Une réponse aux files d'attente interminables
« Si les démocrates d'extrême gauche ne signent pas immédiatement un accord pour que notre pays soit de nouveau libre et sûr, je vais déployer nos brillants et patriotes agents de l'ICE dans les aéroports », avait dégainé le président des États-Unis.

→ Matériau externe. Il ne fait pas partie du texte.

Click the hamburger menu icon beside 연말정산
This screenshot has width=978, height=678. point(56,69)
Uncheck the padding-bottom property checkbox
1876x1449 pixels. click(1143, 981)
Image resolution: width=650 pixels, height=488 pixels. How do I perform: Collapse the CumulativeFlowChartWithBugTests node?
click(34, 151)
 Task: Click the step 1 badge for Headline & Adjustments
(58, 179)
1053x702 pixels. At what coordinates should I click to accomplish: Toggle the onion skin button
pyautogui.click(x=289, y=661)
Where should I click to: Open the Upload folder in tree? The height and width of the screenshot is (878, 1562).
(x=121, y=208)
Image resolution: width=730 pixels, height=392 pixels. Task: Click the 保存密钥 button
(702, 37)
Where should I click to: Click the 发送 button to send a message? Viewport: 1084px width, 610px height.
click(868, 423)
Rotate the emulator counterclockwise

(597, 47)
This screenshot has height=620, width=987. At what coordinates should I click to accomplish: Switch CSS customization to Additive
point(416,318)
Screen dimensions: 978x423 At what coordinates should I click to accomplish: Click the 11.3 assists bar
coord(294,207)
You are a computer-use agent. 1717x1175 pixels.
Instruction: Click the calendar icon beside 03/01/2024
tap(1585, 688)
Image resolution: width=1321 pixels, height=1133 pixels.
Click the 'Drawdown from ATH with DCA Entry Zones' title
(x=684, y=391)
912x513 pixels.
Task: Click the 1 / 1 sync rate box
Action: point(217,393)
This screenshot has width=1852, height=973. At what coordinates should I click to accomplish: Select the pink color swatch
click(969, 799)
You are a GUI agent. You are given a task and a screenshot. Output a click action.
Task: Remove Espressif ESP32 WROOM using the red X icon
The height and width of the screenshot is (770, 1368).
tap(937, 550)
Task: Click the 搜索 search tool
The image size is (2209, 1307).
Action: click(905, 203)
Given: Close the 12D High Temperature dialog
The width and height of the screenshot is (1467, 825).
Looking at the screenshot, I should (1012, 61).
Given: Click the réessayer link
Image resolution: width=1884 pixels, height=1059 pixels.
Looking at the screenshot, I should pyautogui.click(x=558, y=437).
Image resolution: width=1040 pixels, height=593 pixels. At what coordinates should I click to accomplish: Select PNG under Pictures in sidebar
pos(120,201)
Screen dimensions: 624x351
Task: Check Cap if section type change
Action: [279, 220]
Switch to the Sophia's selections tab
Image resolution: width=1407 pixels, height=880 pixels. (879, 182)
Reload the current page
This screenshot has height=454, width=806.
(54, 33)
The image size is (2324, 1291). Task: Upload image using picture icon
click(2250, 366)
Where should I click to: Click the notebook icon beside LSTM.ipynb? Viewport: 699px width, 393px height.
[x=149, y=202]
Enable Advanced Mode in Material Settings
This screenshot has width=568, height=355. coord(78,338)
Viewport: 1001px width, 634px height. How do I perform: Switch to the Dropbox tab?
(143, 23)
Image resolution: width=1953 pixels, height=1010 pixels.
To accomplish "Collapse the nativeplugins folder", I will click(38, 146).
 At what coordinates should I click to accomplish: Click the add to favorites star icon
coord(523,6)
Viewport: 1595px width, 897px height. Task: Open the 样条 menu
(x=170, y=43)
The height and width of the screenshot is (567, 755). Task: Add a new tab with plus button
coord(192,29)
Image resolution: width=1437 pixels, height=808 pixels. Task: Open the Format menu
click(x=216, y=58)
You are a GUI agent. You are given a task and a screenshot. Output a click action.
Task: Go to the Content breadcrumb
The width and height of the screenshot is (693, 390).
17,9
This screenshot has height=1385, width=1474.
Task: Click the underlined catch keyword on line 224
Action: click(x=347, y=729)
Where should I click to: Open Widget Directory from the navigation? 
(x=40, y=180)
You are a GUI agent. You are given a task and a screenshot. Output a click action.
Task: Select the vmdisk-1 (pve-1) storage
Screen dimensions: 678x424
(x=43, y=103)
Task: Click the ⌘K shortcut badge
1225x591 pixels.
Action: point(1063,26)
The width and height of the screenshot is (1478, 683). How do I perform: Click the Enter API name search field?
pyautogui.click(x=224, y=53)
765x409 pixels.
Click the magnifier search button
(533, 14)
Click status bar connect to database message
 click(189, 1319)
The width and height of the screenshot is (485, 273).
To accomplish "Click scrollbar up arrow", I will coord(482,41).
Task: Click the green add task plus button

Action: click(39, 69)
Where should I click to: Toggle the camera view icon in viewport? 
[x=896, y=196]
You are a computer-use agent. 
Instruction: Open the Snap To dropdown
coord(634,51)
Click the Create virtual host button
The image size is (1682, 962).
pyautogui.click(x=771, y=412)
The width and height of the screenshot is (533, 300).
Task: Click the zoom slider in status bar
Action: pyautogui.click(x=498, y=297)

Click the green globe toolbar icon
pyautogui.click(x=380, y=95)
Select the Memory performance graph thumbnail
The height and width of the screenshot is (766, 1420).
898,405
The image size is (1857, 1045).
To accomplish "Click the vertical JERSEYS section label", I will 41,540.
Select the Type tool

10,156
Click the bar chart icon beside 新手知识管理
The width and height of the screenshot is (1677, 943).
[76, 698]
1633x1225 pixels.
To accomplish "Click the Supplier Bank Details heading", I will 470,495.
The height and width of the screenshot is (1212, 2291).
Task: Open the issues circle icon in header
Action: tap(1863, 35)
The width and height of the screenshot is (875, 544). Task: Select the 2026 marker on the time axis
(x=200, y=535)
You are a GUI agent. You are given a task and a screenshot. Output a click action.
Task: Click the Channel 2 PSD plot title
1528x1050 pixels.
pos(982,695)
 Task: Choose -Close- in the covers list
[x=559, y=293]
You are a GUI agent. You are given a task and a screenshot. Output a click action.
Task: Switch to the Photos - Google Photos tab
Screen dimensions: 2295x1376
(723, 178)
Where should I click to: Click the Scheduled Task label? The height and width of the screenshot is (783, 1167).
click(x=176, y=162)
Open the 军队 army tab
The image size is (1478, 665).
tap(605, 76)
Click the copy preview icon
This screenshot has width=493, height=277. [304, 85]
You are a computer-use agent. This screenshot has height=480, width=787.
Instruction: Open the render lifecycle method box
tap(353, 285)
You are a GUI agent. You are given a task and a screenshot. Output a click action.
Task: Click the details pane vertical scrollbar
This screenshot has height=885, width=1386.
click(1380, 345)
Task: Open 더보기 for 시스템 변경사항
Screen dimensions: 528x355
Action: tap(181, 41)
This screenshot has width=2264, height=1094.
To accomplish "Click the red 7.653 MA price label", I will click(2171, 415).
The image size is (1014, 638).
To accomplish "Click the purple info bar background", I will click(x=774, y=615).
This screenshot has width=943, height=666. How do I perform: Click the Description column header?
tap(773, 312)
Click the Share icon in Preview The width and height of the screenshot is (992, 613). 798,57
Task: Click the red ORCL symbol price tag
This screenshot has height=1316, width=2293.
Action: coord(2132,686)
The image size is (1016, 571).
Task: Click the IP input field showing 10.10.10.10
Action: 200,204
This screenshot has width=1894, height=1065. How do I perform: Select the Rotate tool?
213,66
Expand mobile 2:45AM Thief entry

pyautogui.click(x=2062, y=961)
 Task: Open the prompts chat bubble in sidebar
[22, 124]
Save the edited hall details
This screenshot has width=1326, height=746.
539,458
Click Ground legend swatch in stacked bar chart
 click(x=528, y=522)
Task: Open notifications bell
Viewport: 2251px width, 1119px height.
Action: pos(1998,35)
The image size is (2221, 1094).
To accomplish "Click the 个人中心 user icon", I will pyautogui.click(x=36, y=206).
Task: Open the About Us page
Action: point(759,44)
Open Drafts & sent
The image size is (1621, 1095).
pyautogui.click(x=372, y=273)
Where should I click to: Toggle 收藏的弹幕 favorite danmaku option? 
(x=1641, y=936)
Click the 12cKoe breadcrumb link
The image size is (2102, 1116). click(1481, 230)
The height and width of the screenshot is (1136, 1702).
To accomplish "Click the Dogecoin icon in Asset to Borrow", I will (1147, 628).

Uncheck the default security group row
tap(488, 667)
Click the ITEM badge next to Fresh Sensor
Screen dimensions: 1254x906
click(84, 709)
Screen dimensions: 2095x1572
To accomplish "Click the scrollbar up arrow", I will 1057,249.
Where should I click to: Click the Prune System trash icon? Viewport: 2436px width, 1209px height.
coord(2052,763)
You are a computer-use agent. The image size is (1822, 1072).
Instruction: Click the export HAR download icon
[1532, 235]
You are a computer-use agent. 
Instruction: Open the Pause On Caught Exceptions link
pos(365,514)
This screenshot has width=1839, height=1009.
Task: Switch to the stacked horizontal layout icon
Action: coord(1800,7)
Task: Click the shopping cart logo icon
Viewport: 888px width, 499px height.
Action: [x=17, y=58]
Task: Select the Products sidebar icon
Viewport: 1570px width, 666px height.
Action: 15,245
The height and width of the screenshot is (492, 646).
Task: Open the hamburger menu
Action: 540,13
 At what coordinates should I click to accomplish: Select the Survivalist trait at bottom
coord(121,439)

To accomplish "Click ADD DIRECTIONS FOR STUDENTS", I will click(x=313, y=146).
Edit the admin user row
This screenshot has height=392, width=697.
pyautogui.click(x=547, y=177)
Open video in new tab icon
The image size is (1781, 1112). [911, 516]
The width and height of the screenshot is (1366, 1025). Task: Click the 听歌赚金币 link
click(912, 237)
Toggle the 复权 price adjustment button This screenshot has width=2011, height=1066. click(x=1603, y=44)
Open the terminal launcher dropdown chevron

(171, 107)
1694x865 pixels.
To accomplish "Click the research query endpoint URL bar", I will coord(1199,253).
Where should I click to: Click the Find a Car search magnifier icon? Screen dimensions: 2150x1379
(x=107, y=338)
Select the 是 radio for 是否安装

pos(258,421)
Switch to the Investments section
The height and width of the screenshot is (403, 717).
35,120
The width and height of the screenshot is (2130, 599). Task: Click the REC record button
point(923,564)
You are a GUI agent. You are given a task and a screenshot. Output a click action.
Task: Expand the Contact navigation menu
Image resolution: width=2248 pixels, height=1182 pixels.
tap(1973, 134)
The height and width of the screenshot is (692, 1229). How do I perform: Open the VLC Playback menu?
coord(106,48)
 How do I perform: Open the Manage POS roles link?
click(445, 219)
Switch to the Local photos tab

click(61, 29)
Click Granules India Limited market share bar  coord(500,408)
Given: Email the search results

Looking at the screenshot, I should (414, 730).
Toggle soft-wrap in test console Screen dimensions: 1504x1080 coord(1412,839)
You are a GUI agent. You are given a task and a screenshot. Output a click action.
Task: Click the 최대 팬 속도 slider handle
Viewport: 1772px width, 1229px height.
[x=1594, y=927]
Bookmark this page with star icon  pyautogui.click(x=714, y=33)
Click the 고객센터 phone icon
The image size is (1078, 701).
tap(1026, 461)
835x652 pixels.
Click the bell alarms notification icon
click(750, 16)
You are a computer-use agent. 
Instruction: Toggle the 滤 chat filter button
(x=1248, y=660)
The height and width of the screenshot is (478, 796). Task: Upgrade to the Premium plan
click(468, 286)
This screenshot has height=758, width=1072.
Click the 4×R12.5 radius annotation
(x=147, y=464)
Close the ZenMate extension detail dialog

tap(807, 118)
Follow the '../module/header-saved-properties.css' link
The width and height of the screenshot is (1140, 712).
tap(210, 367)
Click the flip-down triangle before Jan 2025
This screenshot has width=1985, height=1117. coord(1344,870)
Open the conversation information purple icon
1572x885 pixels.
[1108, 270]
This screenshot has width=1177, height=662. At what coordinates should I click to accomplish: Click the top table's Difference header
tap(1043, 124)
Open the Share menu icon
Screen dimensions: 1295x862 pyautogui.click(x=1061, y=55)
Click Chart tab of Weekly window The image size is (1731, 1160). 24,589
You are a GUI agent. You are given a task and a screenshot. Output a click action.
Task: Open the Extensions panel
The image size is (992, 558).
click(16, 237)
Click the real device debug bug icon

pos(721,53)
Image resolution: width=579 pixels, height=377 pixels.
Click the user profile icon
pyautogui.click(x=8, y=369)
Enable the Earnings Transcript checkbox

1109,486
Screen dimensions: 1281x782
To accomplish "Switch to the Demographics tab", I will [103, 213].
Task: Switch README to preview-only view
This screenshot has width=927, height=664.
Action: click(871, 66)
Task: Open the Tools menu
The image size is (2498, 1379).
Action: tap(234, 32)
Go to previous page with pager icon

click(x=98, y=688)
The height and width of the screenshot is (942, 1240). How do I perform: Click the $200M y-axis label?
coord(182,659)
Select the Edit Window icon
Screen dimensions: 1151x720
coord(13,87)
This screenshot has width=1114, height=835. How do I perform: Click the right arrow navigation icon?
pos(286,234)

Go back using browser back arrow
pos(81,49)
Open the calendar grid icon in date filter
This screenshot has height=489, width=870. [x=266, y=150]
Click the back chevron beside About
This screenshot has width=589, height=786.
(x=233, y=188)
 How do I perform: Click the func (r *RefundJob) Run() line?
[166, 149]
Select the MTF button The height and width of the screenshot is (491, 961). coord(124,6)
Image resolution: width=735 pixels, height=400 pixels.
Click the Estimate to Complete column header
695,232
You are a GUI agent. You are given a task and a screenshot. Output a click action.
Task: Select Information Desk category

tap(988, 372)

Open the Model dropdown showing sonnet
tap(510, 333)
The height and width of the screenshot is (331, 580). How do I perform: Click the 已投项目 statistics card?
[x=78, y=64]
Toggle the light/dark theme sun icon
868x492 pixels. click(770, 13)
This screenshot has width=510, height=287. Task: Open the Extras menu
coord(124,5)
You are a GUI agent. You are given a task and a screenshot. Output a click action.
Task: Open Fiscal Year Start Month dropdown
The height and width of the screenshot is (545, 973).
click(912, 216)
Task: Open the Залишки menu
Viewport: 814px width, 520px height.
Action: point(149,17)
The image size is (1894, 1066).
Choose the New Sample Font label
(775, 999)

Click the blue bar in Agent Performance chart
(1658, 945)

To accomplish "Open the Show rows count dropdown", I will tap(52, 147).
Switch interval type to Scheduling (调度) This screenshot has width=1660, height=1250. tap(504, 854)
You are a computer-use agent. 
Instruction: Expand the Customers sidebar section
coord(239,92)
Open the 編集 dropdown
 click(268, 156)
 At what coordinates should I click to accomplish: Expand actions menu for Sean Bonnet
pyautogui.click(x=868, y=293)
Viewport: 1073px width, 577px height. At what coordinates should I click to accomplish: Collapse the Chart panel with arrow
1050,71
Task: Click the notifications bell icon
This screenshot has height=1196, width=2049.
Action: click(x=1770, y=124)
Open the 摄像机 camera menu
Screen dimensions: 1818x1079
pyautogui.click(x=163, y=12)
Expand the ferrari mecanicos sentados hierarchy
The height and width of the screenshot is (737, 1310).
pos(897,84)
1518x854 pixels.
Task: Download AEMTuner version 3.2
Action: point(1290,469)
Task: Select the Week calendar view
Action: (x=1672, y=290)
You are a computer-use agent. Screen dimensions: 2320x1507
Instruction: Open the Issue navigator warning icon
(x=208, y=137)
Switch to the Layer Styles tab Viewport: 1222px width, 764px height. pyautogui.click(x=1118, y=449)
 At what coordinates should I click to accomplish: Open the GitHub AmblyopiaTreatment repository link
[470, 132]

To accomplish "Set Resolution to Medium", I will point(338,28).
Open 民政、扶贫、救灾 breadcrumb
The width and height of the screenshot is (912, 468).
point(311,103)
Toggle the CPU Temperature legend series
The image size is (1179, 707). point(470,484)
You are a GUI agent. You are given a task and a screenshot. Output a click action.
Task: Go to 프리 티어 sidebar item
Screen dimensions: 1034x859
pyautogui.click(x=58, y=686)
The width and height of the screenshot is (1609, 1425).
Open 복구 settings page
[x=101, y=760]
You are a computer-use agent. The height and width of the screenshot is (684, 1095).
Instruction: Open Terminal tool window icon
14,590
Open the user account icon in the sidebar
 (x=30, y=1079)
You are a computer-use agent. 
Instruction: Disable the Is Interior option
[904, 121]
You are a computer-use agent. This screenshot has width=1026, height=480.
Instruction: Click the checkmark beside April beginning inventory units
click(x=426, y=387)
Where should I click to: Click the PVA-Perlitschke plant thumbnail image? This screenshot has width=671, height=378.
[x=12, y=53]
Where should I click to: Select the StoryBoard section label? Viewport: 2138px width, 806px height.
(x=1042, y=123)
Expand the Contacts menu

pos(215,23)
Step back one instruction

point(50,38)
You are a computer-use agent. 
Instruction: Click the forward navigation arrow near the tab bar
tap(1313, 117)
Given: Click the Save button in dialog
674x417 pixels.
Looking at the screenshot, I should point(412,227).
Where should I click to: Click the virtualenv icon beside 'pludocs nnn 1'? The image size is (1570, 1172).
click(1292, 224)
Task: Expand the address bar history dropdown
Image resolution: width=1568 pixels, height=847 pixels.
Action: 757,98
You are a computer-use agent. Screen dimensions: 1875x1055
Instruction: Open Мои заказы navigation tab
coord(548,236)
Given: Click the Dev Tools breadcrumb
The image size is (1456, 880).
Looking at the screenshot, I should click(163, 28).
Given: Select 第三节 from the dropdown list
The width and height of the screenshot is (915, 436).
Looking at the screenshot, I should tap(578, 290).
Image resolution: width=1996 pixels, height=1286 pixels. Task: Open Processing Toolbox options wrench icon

L'idée étant de coller l'ICE aux contrôles de sécurité des aéroports où l'attente peut durer des heures par manque de personnel de l'Agence de sécurité dans les transports (TSA), qui ne sont pas payés du fait d'une paralysie budgétaire partielle.
La priorité aux grands aéroports
Questionné sur la chaîne CNN dimanche matin, le conseiller à l'immigration Tom Homan a confirmé qu'un nombre - indéterminé à ce stade - d'agents de la police de l'immigration serait déployé lundi, en donnant « la priorité aux grands aéroports où les files d'attente sont les plus longues, de trois heures ».
Il a précisé que les détails du déploiement étaient en cours d'élaboration avec les responsables d'ICE et de la TSA. « Nous serons dans les aéroports demain, aidant la TSA à faire avancer ces files d'attente », a-t-il affirmé. Selon Tom Homan, l'objectif est que les policiers soient chargés de simples tâches sécuritaires, comme la surveillance des portes de sortie, afin que les agents de la TSA puissent être concentrés aux postes de contrôle spécialisés. « Je ne vois pas un agent ICE superviser un scanner à rayons X, parce qu'il n'a pas été formé pour ça », a-t-il relevé.
Jusqu'à 40 % d'absentéisme
Depuis le 14 février, le financement du DHS, qui chapeaute la TSA, est gelé en raison du profond différend entre démocrates et républicains au Congrès sur les pratiques de la police de l'immigration, très contestées à gauche. En raison de ce « shutdown » partiel, des milliers de fonctionnaires fédéraux du DHS ont été mis au chômage technique, tandis que des milliers d'autres, aux fonctions considérées comme essentielles, continuent de travailler sans être payés.
Le ministre des Transports Sean Duffy a indiqué dimanche sur ABC que la situation allait être « bien pire » à mesure que le temps passait car de plus en plus d'agents de la TSA « vont démissionner ou ne pas se présenter à leur poste », afin « de prendre un autre emploi pour acheter de la nourriture et payer leur loyer ». Actuellement, « il y a un taux moyen d'absentéisme de 10 % aux aéroports », mais jusqu'à « 30 % à 40 % » par endroits, a-t-il précisé.
Cette mesure d'urgence souligne l'impact croissant du shutdown budgétaire sur la sécurité aéroportuaire et les tensions politiques persistantes autour de l'immigration aux États-Unis. Le déploiement de l'ICE, bien que temporaire, pourrait susciter des débats sur le rôle des forces de l'ordre dans des contextes non traditionnels.